> **Problem to work on**:
Filter the entries below, keeping only lines with the word "computer".

#####

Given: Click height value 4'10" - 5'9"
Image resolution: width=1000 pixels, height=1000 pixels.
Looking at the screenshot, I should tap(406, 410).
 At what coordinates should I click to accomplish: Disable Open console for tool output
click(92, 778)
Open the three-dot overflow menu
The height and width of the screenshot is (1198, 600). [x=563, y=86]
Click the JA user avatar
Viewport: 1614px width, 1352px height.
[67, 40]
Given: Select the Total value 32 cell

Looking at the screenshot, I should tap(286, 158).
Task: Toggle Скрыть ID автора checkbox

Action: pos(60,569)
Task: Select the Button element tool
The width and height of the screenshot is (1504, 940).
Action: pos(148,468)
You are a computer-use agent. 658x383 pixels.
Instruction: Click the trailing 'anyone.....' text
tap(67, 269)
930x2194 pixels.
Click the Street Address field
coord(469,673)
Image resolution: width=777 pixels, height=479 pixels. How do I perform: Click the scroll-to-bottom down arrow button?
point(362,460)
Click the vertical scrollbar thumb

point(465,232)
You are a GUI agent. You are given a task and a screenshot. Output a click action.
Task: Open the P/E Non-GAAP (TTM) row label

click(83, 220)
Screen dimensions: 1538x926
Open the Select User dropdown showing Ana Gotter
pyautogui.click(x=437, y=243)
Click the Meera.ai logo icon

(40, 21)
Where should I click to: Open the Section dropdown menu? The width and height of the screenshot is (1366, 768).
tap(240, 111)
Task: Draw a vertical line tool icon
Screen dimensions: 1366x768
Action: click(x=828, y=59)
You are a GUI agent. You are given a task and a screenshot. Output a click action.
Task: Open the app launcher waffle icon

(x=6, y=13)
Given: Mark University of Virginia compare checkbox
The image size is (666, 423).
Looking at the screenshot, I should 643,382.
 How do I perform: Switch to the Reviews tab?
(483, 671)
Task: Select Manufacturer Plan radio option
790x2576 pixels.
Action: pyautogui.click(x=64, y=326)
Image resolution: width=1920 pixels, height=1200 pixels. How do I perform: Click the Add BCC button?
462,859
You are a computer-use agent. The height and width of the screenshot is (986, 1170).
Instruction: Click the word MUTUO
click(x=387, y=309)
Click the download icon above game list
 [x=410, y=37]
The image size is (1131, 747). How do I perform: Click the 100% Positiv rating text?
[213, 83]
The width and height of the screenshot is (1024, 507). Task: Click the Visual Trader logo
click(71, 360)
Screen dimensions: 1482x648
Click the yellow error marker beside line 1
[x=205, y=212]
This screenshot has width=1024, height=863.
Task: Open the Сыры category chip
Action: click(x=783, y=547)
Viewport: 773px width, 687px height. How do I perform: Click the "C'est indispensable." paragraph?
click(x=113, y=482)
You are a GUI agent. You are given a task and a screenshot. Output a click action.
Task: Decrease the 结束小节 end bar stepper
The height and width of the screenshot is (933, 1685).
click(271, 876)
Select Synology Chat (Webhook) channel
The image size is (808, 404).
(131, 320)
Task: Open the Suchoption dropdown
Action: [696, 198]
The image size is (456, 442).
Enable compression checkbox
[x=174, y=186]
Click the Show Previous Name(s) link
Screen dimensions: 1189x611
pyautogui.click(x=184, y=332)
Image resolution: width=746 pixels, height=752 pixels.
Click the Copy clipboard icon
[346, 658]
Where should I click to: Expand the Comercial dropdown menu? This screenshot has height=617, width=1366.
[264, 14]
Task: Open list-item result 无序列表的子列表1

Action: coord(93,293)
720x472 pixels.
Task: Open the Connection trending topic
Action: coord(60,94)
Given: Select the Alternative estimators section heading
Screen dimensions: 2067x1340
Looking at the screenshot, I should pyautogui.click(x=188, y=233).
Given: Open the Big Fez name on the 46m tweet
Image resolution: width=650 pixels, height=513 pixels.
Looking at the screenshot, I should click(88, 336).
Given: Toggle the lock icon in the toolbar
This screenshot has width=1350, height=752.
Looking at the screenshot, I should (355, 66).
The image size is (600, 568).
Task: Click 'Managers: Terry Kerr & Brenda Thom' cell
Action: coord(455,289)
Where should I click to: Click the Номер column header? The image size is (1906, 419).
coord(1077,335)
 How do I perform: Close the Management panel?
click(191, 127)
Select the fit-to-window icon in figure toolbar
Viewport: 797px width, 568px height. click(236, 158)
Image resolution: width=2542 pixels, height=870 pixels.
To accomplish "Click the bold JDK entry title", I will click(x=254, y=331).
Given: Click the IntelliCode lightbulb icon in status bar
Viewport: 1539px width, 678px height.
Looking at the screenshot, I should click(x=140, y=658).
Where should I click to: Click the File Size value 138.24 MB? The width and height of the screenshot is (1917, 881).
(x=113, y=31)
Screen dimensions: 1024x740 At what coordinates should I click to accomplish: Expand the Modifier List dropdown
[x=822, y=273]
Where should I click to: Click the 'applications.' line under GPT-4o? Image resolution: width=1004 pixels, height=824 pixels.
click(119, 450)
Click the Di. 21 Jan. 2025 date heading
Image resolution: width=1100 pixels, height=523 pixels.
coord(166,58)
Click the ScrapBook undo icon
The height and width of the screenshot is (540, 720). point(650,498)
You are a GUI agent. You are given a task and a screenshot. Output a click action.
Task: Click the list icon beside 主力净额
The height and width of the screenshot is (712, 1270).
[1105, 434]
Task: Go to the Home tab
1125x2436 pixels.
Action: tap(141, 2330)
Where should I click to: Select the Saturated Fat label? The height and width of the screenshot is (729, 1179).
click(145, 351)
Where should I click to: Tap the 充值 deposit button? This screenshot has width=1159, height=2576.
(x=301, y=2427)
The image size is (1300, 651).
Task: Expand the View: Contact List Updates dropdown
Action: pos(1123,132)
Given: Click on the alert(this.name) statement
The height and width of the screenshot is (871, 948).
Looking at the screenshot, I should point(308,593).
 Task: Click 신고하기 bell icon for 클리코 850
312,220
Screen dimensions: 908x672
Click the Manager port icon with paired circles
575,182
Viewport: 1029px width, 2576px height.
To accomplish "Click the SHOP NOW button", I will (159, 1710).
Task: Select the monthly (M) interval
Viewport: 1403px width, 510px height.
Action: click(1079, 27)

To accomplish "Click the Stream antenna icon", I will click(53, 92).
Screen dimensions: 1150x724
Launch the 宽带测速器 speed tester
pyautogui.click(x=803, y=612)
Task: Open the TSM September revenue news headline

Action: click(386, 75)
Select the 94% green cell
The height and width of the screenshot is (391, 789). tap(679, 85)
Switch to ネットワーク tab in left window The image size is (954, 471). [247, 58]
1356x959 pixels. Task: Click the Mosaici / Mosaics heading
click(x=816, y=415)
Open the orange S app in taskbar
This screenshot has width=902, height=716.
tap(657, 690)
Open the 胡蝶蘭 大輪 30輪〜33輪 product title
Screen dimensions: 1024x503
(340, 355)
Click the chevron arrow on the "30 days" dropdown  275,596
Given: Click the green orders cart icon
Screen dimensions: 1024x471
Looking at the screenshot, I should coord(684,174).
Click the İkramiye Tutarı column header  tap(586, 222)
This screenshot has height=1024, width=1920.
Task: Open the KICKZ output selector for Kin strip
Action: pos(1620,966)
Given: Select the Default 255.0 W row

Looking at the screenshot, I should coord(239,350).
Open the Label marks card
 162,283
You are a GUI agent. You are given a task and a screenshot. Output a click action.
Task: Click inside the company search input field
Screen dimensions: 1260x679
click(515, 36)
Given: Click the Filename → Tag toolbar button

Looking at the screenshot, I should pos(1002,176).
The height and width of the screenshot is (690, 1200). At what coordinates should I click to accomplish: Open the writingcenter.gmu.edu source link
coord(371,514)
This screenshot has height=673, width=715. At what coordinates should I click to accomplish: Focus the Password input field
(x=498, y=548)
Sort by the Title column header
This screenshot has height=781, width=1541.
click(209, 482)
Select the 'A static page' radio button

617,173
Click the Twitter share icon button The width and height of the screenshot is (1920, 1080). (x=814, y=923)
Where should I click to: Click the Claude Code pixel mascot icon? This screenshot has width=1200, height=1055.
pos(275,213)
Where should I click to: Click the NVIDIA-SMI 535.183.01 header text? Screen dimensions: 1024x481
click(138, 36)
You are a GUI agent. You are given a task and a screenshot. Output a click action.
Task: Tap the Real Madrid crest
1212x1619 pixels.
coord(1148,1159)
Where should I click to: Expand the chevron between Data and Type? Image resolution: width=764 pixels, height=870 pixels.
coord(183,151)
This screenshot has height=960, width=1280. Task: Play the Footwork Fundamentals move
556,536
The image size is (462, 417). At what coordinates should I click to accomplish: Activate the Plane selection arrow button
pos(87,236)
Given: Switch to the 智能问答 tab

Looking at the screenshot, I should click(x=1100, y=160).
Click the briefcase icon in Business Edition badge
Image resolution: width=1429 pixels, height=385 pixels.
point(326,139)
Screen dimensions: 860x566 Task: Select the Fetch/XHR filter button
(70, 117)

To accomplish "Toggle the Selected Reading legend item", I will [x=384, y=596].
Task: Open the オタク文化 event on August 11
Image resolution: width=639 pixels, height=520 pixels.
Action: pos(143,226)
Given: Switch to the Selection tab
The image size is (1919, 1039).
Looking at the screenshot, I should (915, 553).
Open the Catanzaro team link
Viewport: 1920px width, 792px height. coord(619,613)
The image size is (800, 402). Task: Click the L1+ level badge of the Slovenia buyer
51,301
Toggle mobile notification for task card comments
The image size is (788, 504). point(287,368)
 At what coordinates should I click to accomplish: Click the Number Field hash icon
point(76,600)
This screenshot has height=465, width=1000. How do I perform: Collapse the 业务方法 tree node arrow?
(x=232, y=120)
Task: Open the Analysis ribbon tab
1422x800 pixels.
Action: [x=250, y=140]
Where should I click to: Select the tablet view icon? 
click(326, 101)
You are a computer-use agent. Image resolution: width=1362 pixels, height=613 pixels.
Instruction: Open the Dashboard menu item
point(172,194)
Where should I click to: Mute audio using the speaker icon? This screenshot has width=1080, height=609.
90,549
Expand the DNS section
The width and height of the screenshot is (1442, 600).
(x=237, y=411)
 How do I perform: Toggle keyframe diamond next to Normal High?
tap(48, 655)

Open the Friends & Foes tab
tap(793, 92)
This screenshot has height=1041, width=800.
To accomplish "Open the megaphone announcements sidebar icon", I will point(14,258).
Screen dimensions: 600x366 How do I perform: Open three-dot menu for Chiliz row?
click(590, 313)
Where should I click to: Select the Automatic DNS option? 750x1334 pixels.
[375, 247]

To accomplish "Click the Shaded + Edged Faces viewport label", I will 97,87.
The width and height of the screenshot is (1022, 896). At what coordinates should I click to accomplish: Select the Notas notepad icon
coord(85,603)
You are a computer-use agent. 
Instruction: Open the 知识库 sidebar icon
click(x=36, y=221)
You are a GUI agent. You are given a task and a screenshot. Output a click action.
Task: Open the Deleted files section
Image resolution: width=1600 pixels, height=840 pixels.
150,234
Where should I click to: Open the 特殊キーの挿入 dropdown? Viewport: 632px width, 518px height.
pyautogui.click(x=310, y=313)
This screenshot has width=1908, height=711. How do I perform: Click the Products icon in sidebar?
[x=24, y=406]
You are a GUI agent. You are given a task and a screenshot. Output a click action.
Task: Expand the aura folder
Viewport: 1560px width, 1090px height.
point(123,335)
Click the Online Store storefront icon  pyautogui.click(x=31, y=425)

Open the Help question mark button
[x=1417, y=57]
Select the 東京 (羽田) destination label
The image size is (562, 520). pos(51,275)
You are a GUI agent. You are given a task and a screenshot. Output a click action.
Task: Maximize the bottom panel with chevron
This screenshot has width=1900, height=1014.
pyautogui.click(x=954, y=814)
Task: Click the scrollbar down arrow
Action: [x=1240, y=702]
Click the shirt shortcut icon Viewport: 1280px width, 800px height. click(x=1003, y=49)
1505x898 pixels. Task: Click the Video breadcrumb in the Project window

#####

> **Reply**:
You are a computer-use agent. 658x383 pixels.
You are a computer-use agent. The height and width of the screenshot is (986, 1170).
You are a computer-use agent. Image resolution: width=1362 pixels, height=613 pixels.
You are a computer-use agent. 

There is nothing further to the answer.